A town has been left gridlocked after diversions from three separate sets of roadworks sent drivers into a dead end.

Three engineering projects, including work on what residents are calling the “cycle path to nowhere”, along key traffic routes in Burgess Hill are causing transport chaos.

Roadworks in Station Road, work on a cycle path in Queen Elizabeth Avenue and the replacement of streetlights in Lower Church Road are giving motorists a headache.

Council officials admitted it was an “oversight” to divert drivers down Norman Road – where they met a dead end.

The cycle path works were already annoying residents before they were twinned with roadworks elsewhere.

The 470-metre off-road, shared use path along Queen Elizabeth Avenue and London Road links the B2113 CivicWay roundabout to the cycle path in Victoria Gardens.

The £125,000 project has been dubbed the cycle path to nowhere, because it does not link up with Burgess Hill Railway Station just a few hundred metres away.

Residents have complained the project is unnecessary, claiming the road is too wide to warrant a cycle path, and argue the money would be better spent resurfacing roads elsewhere in the town.

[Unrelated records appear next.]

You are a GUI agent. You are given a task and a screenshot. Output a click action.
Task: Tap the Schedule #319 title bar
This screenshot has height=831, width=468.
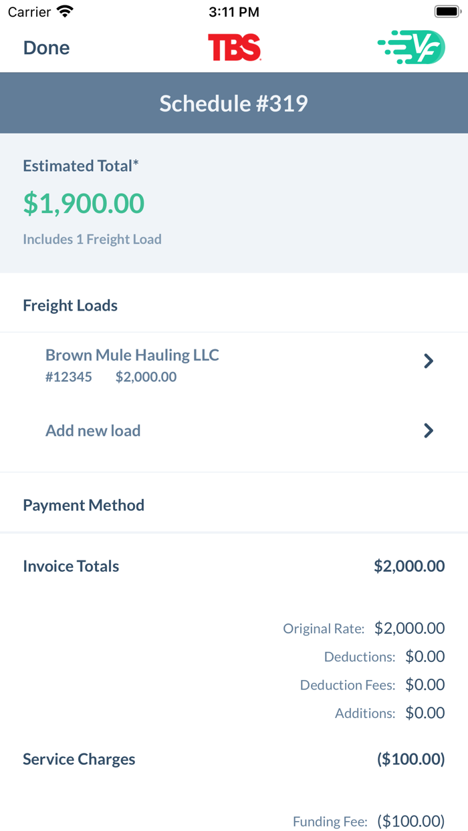233,103
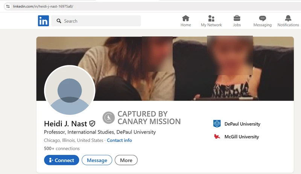This screenshot has width=301, height=174.
Task: Open the Notifications bell icon
Action: [288, 18]
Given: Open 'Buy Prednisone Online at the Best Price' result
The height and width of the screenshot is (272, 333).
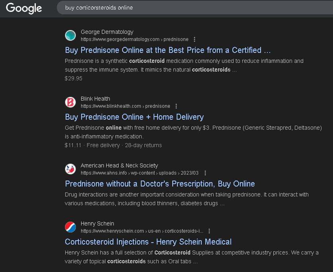Looking at the screenshot, I should tap(167, 50).
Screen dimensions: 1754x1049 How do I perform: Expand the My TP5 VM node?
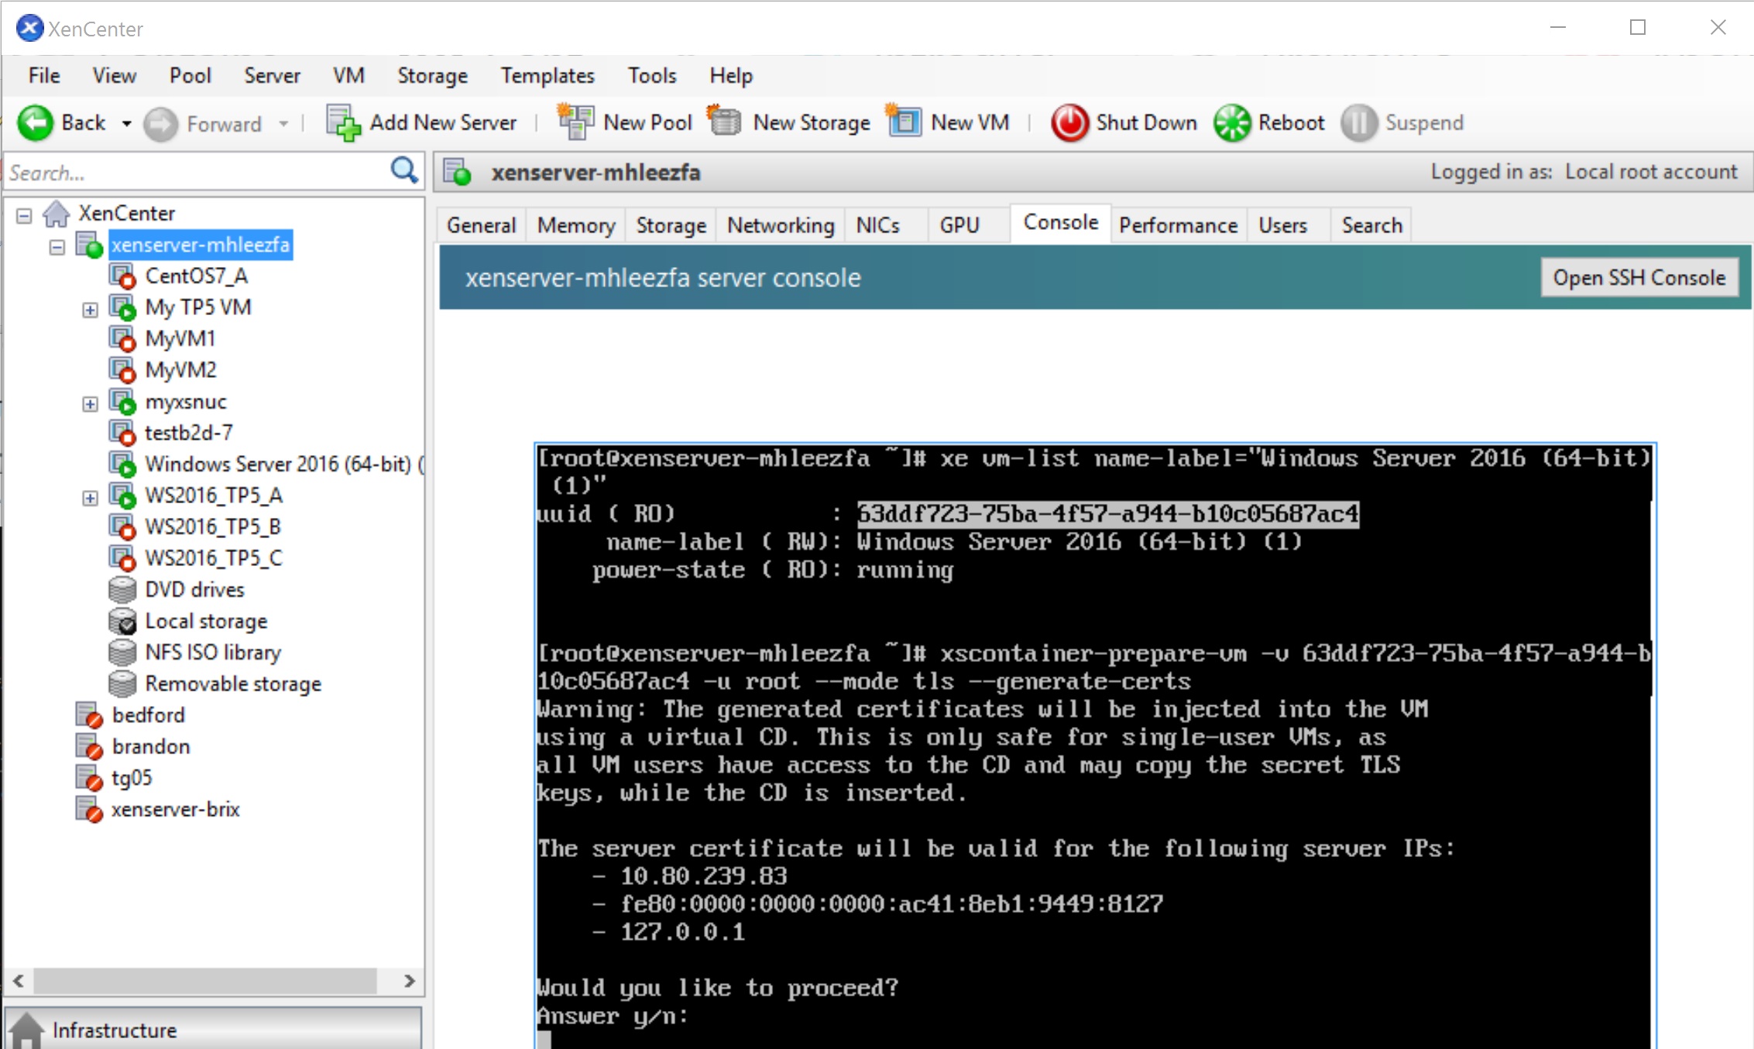click(90, 310)
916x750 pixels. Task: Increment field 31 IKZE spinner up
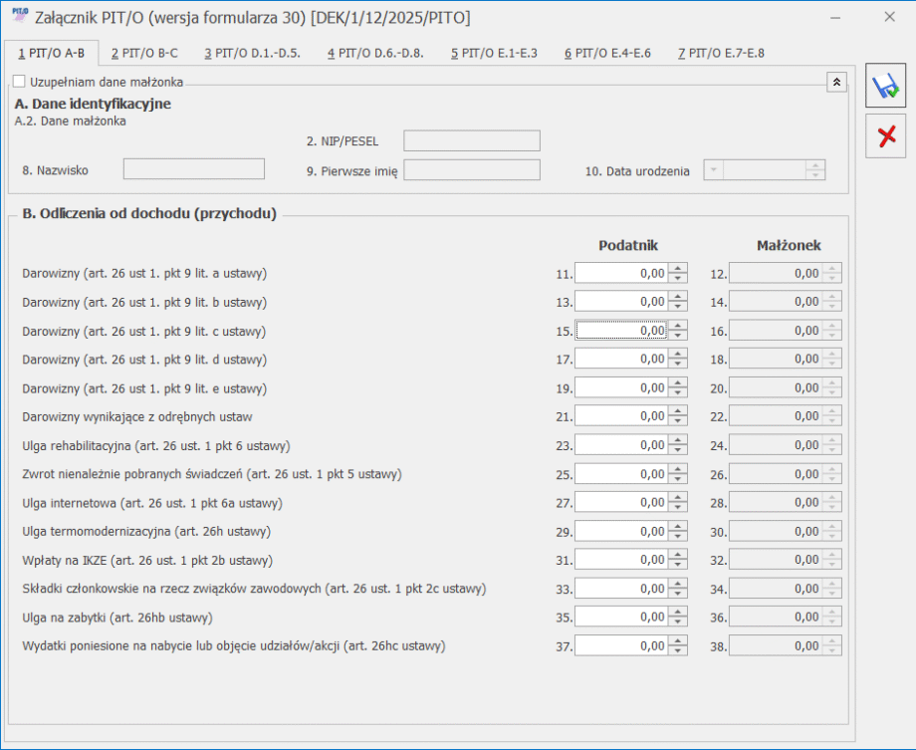coord(677,555)
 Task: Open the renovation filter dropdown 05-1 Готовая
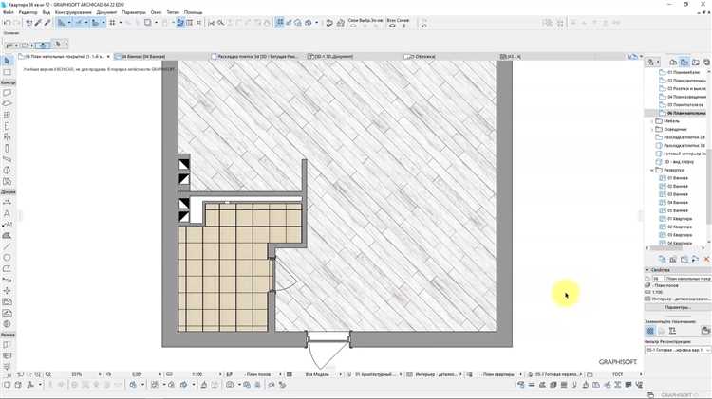tap(678, 350)
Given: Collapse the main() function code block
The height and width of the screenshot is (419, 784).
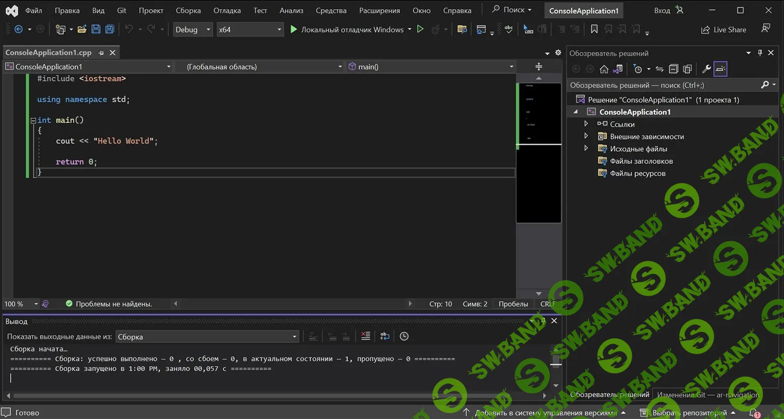Looking at the screenshot, I should click(x=33, y=121).
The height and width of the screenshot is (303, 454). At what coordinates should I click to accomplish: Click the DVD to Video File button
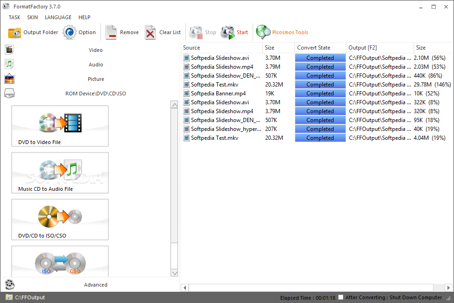[x=60, y=126]
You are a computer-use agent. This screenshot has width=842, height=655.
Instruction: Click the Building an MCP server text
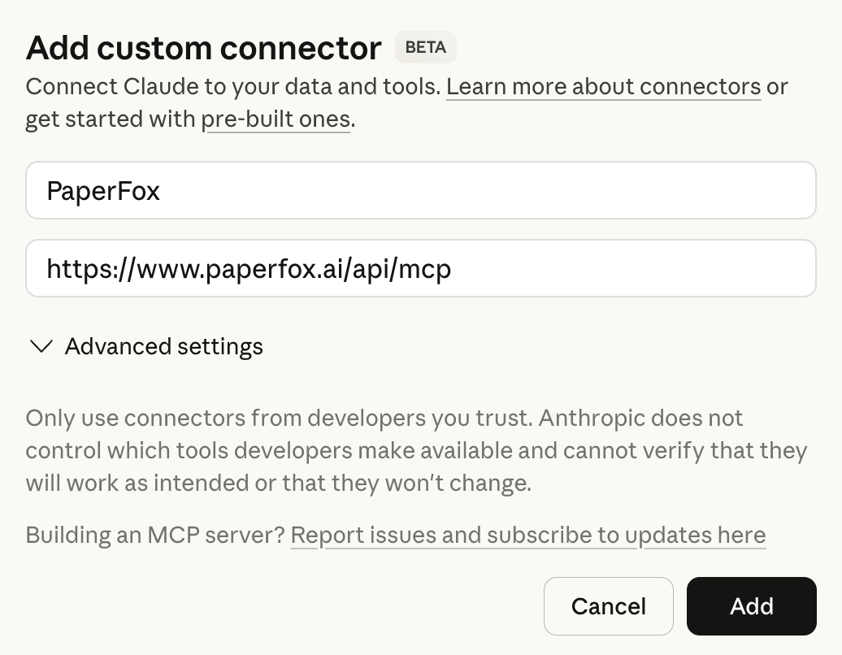tap(154, 535)
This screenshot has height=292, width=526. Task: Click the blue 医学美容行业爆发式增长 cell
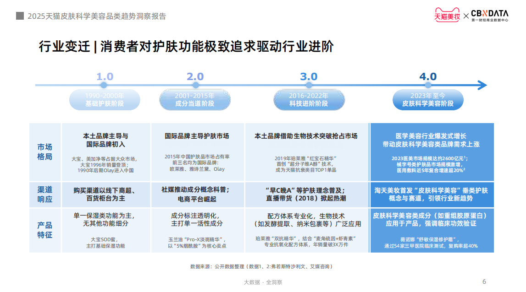432,152
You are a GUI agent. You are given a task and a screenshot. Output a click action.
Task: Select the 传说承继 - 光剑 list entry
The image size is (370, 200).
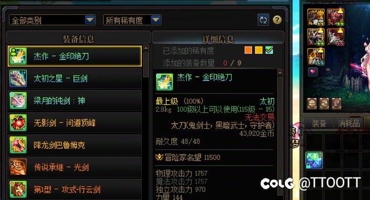point(75,167)
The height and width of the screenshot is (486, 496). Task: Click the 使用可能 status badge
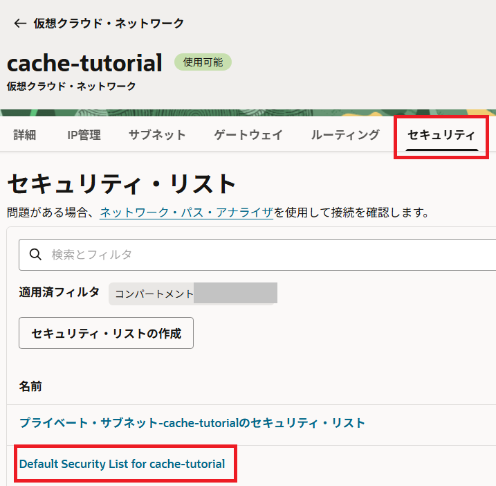(x=203, y=62)
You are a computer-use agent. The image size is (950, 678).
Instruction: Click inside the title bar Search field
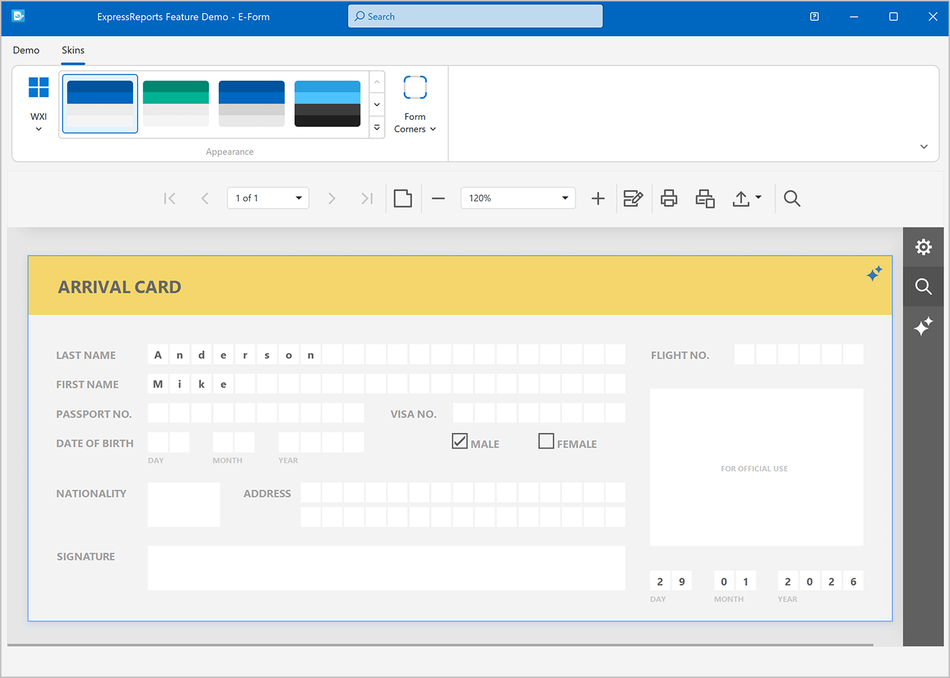[x=475, y=16]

Peter Chapman, who runs the Burgess Hill Uncovered blog, said: “The council have said in their leaflet that they will monitor the usage of the cycle lane once it’s open to see whether it could be linked to the station, but no one will use it if it goes nowhere.

“As for the roadworks, it just seems that somebody sitting in a council office looked it up on a computer and chose the nearest road not knowing it wasn’t a through road.

“It’s just a nightmare especially on the school run because a lot of parents use those roads.”

A West Sussex County Council spokesman said the local authority had not undertaken a study into cycling facilities linking Queen Elizabeth Avenue to the station. He added: “Although Queen Elizabeth Road is wide enough to support cyclists, they are still choosing to ride on the existing footway, preferring this to riding within the traffic.

“Although cyclists should not be riding on the footway, they are clearly choosing to do so and this indicates a positive need for a cycle path. It will be a continuing asset benefit to the community.”